Licensed tabletop RPGs have been around nearly as long as the hobby. Fans can make their own rules to play in their favorite game worlds, of course. It’s built into the DNA of the hobby. Urban legends claim that Gygax and Arneson created Dungeons & Dragons to add in some Lord of the Rings to their medieval miniatures games or that Joss Whedon’s Firefly began decades earlier as a game of Traveller. Yet, there’s an allure of an official set of rules set directly in the universe of a book, TV show or movie. (Chances are, if it’s a popular game or TV show, there’s an RPG for it.)

It’s not surprising that Star Trek was one of the earliest official RPGs given its place in pop culture. What is surprising is the history of how it came to be a game, the influence it had, and the Mirror Universe-style game that spun off from it thanks to the fans who wanted a chance to run their own Star Trek adventures (not to be confused with Star Trek Adventures, the modern system published by Modiphius that Shield of Tomorrow uses.)

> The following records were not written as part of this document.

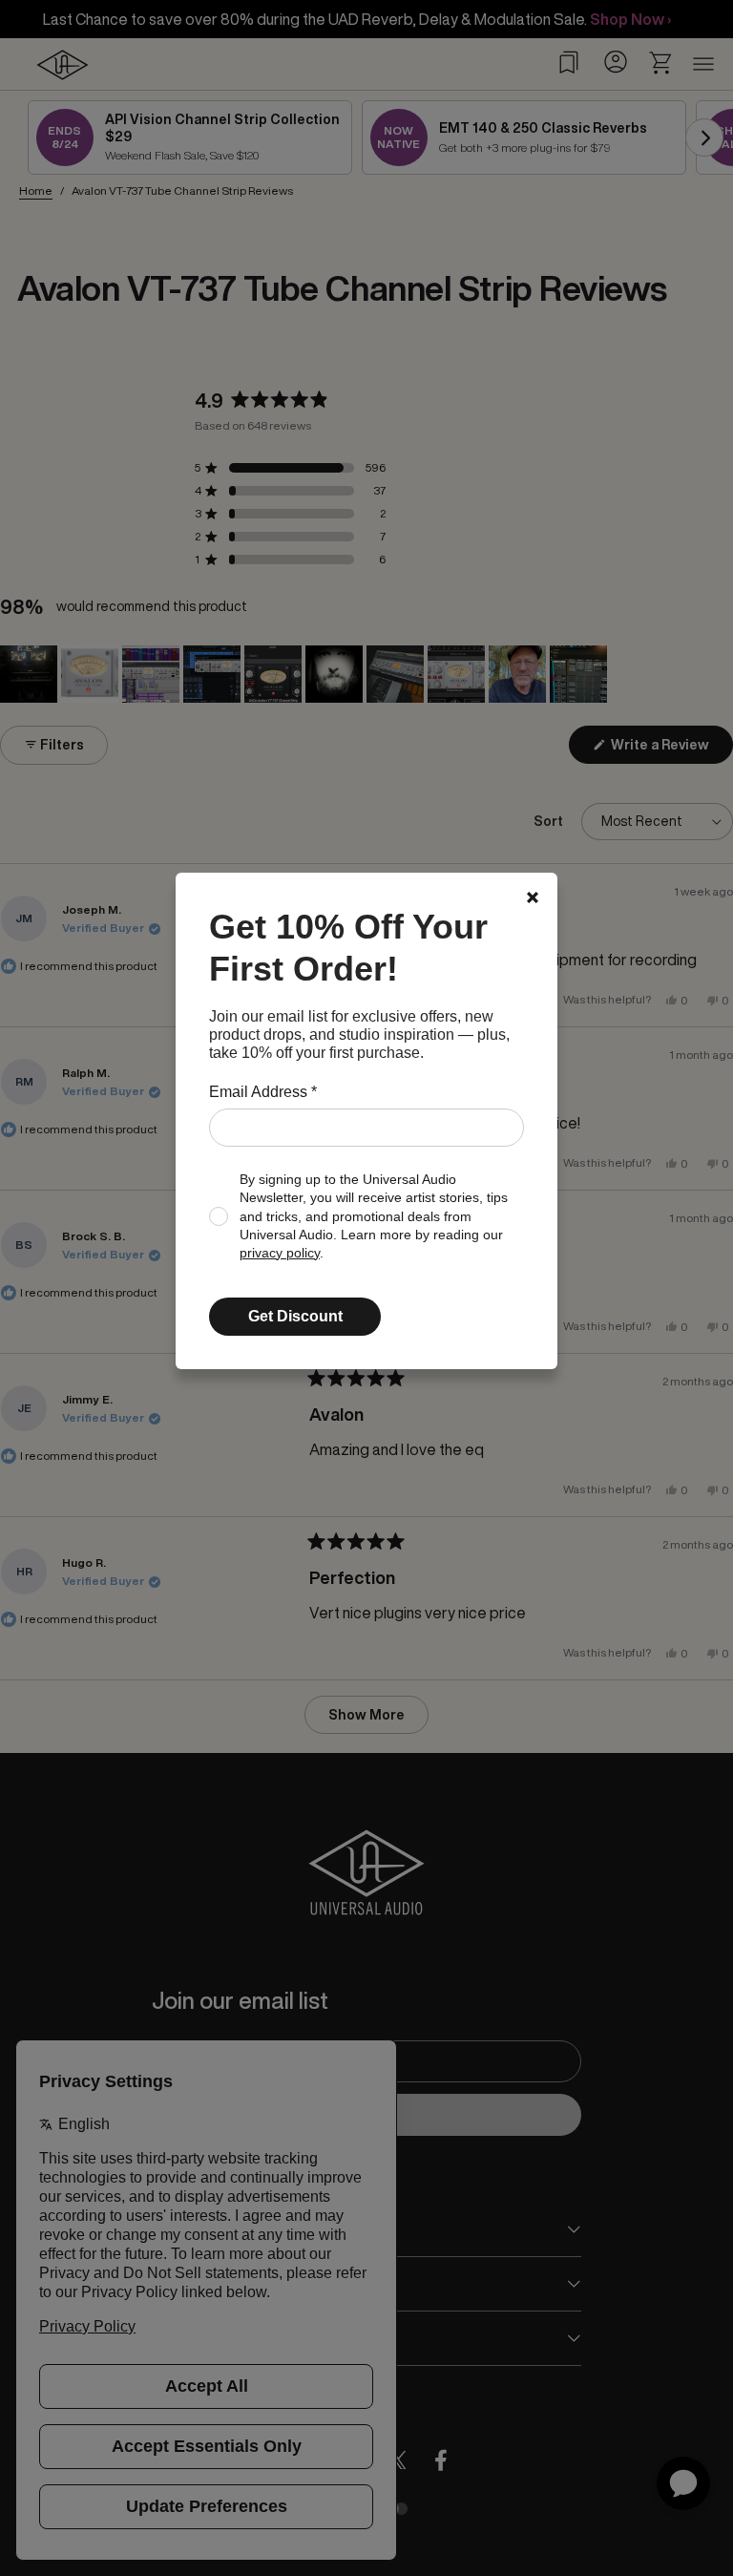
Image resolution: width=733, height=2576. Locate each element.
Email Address (263, 1092)
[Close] (532, 897)
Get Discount (295, 1316)
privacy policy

FASA Games published Star Trek: The Role-Playing Game in the 1980s, though it wasn’t the first official Star Trek game on the market. That was Star Trek: Adventures in the Final Frontier from Heritage Games. That game, however, was more of a D&D hack to support Heritage Games’ miniature line. The major competition in the market at the time was Star Fleet Battles from Task Force Games. Star Fleet Battles was an immensely popular space battle game set in a variant of the Star Trek universe. FASA’s game was licensed from the source at Paramount, while Star Fleet Battles came from the Star Trek Star Fleet Technical Manual, a book that started out as a fan project that eventually gained Gene Roddenberry’s blessing.  Star Fleet Battles continues to this day, in a slightly different universe than mainline Star Trek thanks to a devoted fanbase and the natural fun of blowing up Klingons in space combat.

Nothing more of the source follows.